In the past decade, more and more music has become available in “high-definition” (HD) digital formats, such as 24-bit 192KHz and DSD. Now I hear talk about developing a new 32-bit 384KHz standard for HD music. Interestingly enough, not everyone agrees that greater bit depth and higher sampling rates are good things.
This blog attempts to explain the math and physics so you can decide for yourself if this is progress or simply marketing madness.
If you don’t want to wade through a lot of technical data, you may want to skip to the summary, where I hit all the major points. You also may want to refer to my other blog on “DSD vs. PCM: Myth vs. Truth.”
Sampling Rate and Bit Depth
The process of converting analog sound waves into digital numbers is known as “quantization,” which is often represented as points plotted on an XY axis.
Sampling rate is the frequency at which the amplitude of the analog sound wave is sampled. The 44.1KHz specified for Red Book CDs sample the amplitude of the music 44,100 times each second. Sampling rate is represented by the X axis.

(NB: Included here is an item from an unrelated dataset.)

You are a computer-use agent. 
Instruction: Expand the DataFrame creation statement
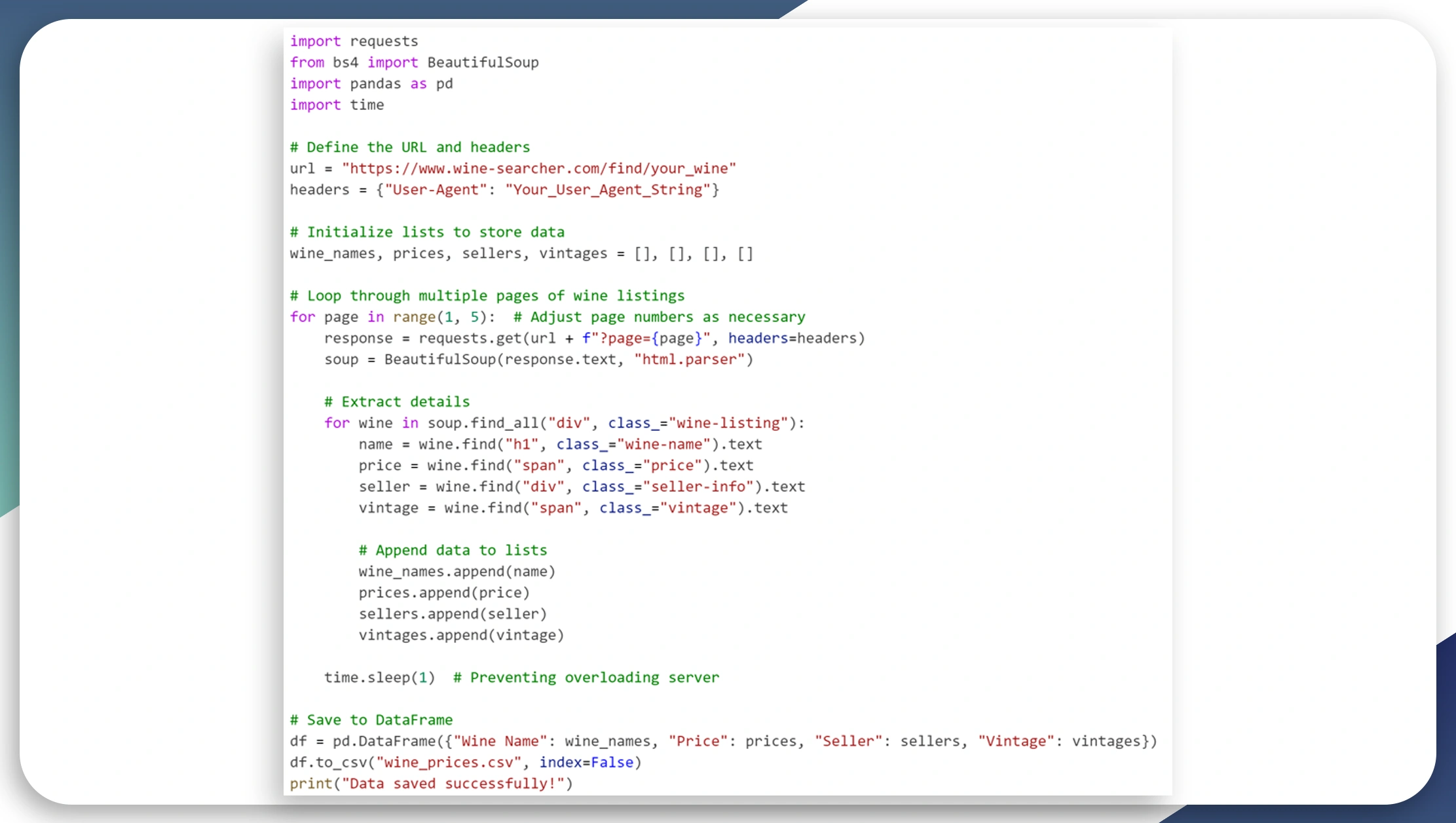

Bit depth translates to the number of steps the amplitude of the analog sound wave is divided into at each sampling. A 16-bit recording has 65,536 steps, a 20-bit recording has 1,048,576 steps, and a 24-bit recording has 16,777,216 steps. Bit depth is represented by the Y axis.

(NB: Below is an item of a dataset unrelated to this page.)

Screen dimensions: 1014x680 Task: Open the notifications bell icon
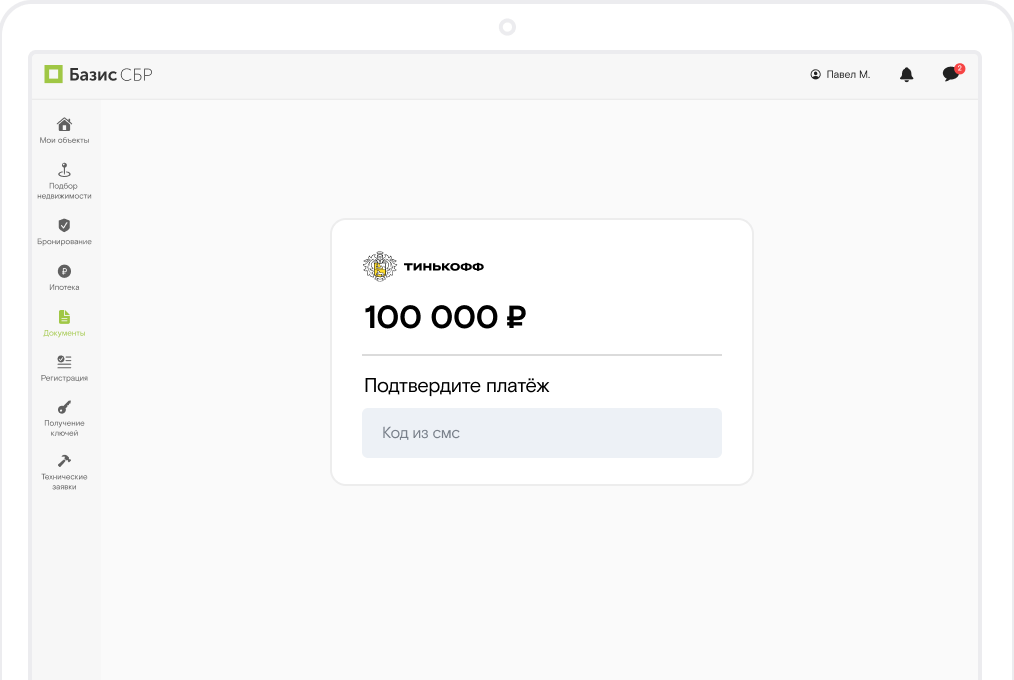tap(907, 75)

The more bits and/or the higher the sampling rate used in quantization, the higher the theoretical resolution. For example, a 20-bit 96KHz recording has roughly 33 times the resolution of a 16-bit 44.1KHz recording. No small difference. Later I’ll explain the difference between theoretical and actual resolution.
Dynamic range is the difference in volume between the quietest and the loudest passage, commonly measured in decibels (db).

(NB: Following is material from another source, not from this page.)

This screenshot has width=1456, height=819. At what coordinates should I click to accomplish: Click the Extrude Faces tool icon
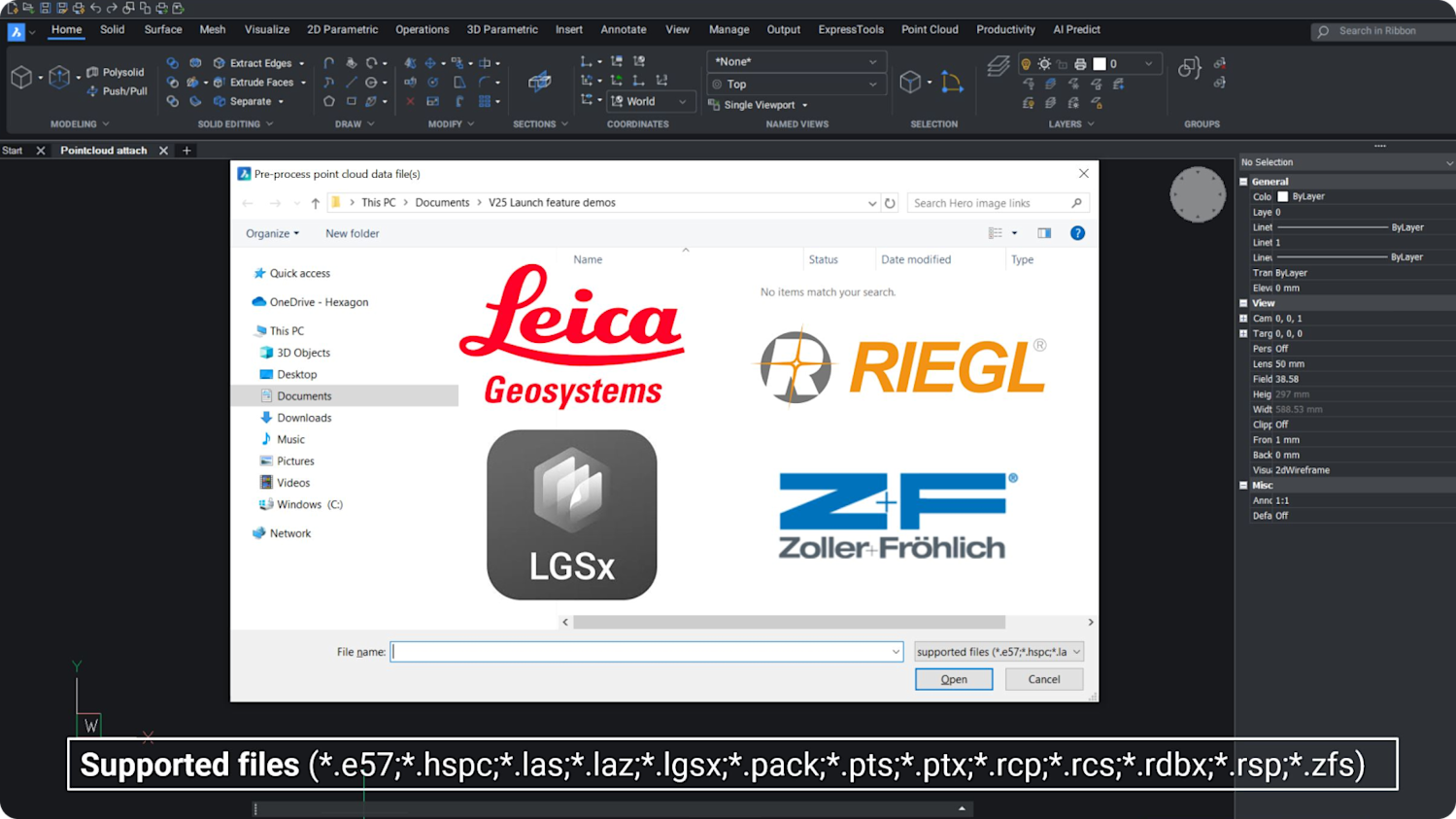(x=220, y=82)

Here are some examples of dynamic range that you can relate to:
- The sound of a mosquito flying 3 meters away is 0db.
- The hum of an incandescent bulb at 1 meter away is 10db.
- The background noise in a quiet recording studio is 20db.
- The background noise in a normal quiet room is about 30db.
- Early analog master tape had a dynamic range of only 60db.
- LP micro-groove records have a dynamic range of 65db.
- Dolby increased analog master tape dynamic range to 90db.
- The sound of a jackhammer at 1 meter away is 110db.
- The sound of a full orchestra at 1 meter away is 120db.
- Over 130db causes irreparable hearing loss.
- The sound of a jet aircraft at takeoff is 140db.
Dynamic Range and Bit Depth
- 16-bit Red Book CDs have a dynamic range of over 96db.
- 20-bit digital master tape has a dynamic range of over 120db.
- 24-bit modern formats have a dynamic range of over 144db.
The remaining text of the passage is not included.